The bear re-approaches. 
  Lately, the winning strategy has been to ignore the maxim "the past does not predict the present." Even scholars like Jeremy Siegel have fallen into this trap, while repeating this maxim to students and clients. These people have been successful in an Amway way, and now every tabloid business publication and "stock market genius" is admiring via emulation. What has happened in the last 25 years is being used as an excuse for buy recs, flashy bullish stories, and yes, polar bear scenarios. The theory: Don't worry, stocks go up. Or, much less common, "Buy canned goods." But looking at the last 25 years of stock market history, or the last 50, means absolutely nothing in regards to predicting the market will do in the future. The best strategy remains to buy stocks in companies such that one receives a significant, reliable earnings yield on the security that compensates one for the risk borne. And the simple fact is that the leaders of this market do not qualify. 
  I'm looking for the second wave of the bear now as the Dow touches 10,000. The first occurred in mid-late 1998 and is continuing for most stocks (the stealth bear). How am I letting it affect my strategy? I'm not. I'm still 85% invested and looking for places to put the 15% cash. I am however being extremely selective, buying only situations that offer deep value not subject to wild market-based revaluation, companies I would be comfortable LBO'ing. In particular I am being wary of any PE-based valuation or valuation that relies on future earnings growth to make sense. Recently Value Line highlighted stocks like Keane, 3Com, Omnicare, Concord EFS as great buys because they had fallen in the face of large historic growth. To me this is a mistake, as earnings deflation will surely hack away all the legs on which these stocks stand. In fact, these cos have fallen further since the rec.  My current acid test: no earnings growth required for the stock to still have 50% appreciation potential, and with little to no downside. These stocks are out there, having been sucked down by a vortex of ignorance and disgust perpetrated by the short-term, big money institutional strategies not to mention greedy individuals. 
  The market is irrationally trying to circumvent risk with short holding periods, causing the liquidity premium to go through the roof. In effect, short-terming itself to death. 
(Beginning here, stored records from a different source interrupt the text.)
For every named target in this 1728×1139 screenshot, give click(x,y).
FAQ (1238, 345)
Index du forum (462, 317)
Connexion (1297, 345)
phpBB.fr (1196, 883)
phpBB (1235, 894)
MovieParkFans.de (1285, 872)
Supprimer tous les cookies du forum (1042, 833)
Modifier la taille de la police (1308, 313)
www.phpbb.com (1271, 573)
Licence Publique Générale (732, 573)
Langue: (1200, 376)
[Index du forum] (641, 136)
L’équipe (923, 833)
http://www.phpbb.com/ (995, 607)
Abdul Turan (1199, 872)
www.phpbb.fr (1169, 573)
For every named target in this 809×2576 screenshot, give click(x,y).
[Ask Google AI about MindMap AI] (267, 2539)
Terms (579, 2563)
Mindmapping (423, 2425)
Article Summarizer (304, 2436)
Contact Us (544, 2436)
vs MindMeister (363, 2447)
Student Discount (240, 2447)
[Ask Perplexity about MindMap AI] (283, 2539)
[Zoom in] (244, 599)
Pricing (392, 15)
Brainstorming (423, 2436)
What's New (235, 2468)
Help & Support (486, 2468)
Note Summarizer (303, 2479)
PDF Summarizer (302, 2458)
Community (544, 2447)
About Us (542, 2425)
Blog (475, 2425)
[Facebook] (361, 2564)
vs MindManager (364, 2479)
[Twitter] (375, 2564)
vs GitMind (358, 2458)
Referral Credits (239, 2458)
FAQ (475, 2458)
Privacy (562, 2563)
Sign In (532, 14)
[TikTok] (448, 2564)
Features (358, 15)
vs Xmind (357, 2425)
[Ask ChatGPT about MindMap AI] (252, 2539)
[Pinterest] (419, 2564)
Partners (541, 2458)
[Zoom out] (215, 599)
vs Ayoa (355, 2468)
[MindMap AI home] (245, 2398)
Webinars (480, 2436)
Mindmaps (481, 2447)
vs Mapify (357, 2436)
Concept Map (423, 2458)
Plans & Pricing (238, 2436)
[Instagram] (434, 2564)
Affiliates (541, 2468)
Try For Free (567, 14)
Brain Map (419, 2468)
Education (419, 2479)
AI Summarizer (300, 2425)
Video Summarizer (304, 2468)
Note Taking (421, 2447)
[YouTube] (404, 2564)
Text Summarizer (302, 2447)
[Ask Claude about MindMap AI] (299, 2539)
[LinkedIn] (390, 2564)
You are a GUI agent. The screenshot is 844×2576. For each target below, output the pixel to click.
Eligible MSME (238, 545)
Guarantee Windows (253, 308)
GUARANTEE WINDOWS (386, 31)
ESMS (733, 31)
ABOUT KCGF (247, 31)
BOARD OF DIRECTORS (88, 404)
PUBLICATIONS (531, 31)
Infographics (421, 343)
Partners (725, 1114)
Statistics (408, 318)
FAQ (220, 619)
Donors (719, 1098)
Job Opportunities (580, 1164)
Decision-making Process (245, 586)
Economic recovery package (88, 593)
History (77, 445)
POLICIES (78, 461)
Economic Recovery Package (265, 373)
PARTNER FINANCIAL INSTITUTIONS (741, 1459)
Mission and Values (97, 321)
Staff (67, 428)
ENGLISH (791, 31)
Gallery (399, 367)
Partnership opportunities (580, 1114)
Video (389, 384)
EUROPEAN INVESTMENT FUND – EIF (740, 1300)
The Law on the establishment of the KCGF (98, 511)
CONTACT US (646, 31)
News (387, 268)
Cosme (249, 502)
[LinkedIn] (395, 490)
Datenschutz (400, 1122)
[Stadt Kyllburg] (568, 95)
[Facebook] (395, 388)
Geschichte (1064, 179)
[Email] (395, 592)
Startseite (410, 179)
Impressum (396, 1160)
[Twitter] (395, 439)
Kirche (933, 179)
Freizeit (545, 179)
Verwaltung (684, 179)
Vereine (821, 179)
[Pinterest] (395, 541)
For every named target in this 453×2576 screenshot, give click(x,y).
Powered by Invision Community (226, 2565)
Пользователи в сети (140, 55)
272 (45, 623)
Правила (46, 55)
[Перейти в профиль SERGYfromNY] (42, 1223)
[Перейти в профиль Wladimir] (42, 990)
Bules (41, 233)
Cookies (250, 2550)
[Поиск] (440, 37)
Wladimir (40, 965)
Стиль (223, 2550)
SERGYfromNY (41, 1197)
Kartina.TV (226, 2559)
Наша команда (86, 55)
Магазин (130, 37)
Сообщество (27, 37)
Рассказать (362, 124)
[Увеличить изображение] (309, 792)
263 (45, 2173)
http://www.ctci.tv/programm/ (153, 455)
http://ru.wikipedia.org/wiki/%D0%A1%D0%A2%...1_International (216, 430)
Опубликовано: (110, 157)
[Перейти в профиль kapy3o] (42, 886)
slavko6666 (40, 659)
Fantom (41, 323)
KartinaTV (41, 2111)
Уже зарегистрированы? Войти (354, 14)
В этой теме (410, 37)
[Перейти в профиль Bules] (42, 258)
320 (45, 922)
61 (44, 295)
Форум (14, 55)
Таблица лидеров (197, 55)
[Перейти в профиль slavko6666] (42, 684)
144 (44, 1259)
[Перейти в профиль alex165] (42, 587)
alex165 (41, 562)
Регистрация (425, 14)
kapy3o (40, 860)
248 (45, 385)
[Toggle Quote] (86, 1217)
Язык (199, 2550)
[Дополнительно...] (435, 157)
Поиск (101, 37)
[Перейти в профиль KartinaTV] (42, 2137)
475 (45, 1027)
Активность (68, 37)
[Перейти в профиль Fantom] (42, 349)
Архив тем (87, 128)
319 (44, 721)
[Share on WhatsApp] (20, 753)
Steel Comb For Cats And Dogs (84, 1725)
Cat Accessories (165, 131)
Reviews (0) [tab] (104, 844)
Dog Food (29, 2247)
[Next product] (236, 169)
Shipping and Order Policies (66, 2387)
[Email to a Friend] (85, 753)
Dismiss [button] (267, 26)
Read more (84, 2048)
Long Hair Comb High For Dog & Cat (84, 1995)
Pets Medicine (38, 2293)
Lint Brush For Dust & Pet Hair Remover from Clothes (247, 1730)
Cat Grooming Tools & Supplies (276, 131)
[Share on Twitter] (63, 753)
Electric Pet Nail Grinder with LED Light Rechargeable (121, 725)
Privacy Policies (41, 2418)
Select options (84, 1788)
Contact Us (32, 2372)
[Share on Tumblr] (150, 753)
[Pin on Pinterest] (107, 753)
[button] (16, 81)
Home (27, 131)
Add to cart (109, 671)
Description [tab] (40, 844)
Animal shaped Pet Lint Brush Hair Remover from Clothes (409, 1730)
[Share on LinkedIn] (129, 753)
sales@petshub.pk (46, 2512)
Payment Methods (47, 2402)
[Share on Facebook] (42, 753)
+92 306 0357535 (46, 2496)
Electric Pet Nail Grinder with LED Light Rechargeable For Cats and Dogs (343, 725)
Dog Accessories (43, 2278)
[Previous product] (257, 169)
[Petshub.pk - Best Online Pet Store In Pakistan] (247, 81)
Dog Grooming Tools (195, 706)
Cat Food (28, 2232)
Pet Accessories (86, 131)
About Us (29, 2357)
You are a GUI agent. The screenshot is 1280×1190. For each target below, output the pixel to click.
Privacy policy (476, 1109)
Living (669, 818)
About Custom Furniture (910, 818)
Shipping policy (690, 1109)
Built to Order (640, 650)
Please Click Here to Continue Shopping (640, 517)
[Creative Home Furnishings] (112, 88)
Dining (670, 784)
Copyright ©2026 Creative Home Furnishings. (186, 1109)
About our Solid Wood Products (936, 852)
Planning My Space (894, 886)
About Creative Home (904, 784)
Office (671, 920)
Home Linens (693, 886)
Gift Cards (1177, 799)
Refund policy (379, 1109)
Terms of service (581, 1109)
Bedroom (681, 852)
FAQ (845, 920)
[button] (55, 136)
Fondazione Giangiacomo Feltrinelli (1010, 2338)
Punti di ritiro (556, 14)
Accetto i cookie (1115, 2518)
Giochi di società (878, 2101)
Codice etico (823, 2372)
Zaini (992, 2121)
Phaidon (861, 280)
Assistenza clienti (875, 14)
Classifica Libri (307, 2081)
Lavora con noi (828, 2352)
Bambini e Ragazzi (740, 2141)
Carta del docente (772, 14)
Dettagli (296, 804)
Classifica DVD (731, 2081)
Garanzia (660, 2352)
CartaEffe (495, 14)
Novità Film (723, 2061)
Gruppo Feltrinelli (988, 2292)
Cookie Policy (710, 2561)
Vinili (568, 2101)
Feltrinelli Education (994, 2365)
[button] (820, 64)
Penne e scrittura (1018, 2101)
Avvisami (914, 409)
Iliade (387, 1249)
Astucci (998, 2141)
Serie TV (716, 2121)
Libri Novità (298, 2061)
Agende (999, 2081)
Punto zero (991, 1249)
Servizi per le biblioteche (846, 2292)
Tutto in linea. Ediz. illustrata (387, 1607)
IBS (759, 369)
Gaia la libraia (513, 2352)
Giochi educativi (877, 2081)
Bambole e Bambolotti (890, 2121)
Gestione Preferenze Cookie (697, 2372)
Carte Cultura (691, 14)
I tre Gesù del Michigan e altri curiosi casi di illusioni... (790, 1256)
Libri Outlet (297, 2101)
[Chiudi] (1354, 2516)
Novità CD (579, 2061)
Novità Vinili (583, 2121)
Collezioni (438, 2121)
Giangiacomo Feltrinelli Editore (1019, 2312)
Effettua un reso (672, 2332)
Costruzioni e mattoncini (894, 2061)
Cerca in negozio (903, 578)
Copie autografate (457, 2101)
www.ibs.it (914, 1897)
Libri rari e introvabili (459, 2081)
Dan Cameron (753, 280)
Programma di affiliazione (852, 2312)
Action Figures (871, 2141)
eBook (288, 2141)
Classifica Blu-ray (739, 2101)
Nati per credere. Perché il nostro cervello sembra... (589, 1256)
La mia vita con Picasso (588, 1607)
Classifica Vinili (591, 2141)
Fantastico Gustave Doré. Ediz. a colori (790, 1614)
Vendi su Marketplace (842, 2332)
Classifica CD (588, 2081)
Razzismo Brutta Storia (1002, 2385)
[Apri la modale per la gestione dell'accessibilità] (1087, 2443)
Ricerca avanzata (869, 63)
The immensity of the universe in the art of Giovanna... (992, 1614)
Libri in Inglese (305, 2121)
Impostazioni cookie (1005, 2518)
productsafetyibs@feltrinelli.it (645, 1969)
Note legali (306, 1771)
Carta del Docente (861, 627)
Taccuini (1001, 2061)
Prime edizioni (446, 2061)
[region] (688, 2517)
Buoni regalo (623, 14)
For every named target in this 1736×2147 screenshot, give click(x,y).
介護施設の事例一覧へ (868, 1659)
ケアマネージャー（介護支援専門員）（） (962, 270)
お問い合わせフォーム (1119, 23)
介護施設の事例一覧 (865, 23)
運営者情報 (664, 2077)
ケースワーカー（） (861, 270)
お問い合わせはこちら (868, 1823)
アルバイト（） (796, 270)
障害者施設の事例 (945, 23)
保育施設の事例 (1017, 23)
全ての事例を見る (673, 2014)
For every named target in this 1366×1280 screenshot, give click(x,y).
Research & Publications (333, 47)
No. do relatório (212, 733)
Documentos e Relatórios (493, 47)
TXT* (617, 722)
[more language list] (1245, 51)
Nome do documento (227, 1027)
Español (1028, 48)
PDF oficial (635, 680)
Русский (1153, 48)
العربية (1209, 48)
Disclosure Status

  I'm no Perma-bear or the-sky-is-falling bear. My portfolio and actions are always on display at valuestocks.net. But these are uncharted waters by every measure, and it is foolish in such treacherous circumstances to try to predict future good returns on what has been working in the last 25 years. Absolute value (rather than relative growth) among stocks, and relative value among all asset classes should be the standards to live by. And by these measures, massive revaluation and redistribution must occur.